- TASK:
Pull out everything from the start of the records down to the line containing "Open the three-dots", both ends included, and reproduce those lines unchanged.

- GIVEN ENTRIES:
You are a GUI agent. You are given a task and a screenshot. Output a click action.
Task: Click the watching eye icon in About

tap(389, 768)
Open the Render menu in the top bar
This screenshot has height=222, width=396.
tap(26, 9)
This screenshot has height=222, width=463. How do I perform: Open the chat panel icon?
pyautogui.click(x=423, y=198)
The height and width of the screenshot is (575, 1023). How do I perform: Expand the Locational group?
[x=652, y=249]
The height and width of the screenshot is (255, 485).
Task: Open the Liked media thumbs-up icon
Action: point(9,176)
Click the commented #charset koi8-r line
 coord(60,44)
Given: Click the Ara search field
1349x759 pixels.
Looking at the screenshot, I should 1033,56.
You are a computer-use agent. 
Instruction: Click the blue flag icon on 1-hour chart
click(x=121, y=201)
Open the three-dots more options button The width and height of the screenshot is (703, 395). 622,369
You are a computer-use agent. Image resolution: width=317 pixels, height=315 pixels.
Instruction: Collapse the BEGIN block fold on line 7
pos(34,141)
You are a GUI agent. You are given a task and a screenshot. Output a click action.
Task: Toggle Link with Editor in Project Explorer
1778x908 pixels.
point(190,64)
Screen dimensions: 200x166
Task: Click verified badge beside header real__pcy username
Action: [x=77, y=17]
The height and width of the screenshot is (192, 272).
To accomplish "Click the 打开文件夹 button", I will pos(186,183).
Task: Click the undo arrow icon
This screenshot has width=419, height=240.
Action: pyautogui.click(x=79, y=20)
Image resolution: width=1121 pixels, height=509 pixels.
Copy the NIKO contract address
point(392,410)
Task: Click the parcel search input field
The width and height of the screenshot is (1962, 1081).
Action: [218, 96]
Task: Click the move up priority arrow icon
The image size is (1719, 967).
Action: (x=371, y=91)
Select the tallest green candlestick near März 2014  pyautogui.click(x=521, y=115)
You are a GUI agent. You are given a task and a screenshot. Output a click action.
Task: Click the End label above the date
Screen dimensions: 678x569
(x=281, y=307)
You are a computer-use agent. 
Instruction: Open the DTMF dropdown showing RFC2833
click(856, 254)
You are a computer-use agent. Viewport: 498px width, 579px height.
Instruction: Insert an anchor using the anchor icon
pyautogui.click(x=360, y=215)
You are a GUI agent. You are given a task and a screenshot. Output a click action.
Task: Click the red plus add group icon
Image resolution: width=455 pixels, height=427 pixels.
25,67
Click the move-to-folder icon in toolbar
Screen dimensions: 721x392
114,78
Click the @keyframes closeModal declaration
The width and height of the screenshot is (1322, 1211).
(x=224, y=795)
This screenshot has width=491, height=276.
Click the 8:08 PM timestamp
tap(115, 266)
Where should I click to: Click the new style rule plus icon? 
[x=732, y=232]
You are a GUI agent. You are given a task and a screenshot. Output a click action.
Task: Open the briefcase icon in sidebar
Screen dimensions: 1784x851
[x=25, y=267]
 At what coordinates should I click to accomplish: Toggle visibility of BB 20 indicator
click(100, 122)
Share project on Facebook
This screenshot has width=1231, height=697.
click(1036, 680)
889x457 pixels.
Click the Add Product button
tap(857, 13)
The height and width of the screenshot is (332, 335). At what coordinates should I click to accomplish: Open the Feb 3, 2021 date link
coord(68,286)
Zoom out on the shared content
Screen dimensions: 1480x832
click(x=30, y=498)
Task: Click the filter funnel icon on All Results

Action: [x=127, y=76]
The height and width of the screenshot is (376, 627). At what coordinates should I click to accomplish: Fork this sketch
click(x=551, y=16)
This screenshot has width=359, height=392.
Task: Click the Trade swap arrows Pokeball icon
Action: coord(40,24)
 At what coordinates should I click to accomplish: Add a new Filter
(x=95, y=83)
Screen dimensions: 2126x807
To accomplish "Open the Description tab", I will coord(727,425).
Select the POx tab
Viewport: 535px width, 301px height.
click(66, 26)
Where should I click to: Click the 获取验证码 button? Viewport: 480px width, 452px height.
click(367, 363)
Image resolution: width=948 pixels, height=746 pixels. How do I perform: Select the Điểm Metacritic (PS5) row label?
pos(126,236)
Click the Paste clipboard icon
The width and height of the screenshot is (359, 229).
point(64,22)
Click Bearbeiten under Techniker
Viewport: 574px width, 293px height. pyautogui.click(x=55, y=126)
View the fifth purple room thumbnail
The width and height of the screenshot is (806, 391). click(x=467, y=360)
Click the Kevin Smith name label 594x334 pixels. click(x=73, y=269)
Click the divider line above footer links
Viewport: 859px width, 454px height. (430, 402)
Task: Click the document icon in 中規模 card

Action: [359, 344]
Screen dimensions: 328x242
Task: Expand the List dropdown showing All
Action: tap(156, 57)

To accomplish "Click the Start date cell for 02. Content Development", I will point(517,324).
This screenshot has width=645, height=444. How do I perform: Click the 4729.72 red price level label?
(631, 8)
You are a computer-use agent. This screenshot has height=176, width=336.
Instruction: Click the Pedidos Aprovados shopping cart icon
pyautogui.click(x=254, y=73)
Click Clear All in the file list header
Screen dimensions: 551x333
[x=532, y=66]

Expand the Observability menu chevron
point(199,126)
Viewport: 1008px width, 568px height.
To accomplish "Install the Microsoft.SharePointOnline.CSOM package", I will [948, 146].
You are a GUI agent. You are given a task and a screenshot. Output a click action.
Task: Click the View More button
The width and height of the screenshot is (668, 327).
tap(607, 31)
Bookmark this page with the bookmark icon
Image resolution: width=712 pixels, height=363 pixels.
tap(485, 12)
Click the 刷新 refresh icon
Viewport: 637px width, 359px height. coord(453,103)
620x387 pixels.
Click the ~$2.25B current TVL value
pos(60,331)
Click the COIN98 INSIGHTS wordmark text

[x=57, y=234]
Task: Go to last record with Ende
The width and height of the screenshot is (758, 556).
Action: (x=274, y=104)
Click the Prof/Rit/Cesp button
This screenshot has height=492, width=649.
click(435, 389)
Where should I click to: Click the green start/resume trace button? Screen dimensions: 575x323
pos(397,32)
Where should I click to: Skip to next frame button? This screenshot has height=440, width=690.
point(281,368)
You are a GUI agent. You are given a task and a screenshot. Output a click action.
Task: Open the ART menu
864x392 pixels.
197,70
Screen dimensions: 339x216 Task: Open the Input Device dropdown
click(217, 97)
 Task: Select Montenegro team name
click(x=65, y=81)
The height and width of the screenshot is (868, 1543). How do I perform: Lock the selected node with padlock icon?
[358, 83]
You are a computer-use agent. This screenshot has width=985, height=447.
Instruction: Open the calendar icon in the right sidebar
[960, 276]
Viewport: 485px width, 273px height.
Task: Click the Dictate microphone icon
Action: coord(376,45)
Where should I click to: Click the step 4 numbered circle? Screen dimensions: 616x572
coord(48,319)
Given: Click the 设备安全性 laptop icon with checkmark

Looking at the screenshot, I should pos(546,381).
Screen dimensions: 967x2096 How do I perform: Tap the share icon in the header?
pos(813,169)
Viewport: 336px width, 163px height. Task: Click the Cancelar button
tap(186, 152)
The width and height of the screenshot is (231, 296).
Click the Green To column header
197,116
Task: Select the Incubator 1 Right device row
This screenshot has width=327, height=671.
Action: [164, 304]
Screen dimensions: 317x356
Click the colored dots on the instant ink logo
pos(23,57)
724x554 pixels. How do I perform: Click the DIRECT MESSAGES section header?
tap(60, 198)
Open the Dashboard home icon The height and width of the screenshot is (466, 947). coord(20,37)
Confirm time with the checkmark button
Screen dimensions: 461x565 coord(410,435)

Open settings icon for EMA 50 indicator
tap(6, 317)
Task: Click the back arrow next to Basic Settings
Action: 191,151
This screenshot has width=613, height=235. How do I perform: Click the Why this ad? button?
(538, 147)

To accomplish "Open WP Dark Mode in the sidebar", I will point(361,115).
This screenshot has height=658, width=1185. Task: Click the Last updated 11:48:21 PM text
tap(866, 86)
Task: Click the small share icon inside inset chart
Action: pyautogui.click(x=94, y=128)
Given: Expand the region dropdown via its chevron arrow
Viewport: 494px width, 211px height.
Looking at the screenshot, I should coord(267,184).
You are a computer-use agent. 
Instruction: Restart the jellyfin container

- ANSWER TO THE EXERCISE:
You are a GUI agent. You are given a task and a screenshot. Output a click action.
Task: Click the watching eye icon in About

tap(389, 768)
Open the Render menu in the top bar
This screenshot has height=222, width=396.
tap(26, 9)
This screenshot has height=222, width=463. How do I perform: Open the chat panel icon?
pyautogui.click(x=423, y=198)
The height and width of the screenshot is (575, 1023). How do I perform: Expand the Locational group?
[x=652, y=249]
The height and width of the screenshot is (255, 485).
Task: Open the Liked media thumbs-up icon
Action: point(9,176)
Click the commented #charset koi8-r line
 coord(60,44)
Given: Click the Ara search field
1349x759 pixels.
Looking at the screenshot, I should 1033,56.
You are a computer-use agent. 
Instruction: Click the blue flag icon on 1-hour chart
click(x=121, y=201)
Open the three-dots more options button The width and height of the screenshot is (703, 395). 622,369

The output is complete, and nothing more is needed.